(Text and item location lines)
_ _ _ _ _ _ _

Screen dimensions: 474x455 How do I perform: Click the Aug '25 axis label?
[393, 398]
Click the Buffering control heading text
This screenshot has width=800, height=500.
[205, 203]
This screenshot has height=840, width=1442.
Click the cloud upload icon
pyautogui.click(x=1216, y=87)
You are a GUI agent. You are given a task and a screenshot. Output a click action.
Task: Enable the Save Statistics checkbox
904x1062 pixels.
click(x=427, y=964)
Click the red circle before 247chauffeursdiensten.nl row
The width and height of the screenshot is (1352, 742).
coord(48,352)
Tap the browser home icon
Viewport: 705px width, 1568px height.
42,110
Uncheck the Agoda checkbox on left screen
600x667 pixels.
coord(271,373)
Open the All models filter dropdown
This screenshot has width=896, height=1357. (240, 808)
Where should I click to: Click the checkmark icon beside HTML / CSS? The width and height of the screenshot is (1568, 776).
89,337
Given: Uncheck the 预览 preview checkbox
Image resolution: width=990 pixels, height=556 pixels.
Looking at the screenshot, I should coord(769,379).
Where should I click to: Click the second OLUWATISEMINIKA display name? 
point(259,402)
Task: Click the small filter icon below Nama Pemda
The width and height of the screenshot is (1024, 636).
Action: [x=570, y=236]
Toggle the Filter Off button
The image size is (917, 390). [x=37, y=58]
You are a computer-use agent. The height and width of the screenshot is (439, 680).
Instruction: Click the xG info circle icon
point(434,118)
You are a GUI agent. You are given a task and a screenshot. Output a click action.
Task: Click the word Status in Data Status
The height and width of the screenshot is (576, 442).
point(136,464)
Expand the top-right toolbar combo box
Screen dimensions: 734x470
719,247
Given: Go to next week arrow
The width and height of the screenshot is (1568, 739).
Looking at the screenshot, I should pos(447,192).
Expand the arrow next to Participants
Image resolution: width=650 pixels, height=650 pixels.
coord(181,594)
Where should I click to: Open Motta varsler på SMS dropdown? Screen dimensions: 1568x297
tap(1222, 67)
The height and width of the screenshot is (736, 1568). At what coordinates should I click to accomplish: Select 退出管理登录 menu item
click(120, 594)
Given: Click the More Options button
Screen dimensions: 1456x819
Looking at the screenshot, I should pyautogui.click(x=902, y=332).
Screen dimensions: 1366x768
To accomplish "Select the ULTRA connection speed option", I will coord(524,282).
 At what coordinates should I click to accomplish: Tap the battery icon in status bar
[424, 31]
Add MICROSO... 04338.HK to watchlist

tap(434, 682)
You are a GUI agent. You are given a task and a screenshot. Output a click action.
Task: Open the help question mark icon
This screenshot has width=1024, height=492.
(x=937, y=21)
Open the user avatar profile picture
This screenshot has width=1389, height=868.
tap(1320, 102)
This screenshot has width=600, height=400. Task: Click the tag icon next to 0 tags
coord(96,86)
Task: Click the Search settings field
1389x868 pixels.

_ _ _ _ _ _ _

▶ **Exercise requirements**: Pull out each line above that contains the word "arrow".

▶ **Solution for this task**:
Given: Go to next week arrow
Expand the arrow next to Participants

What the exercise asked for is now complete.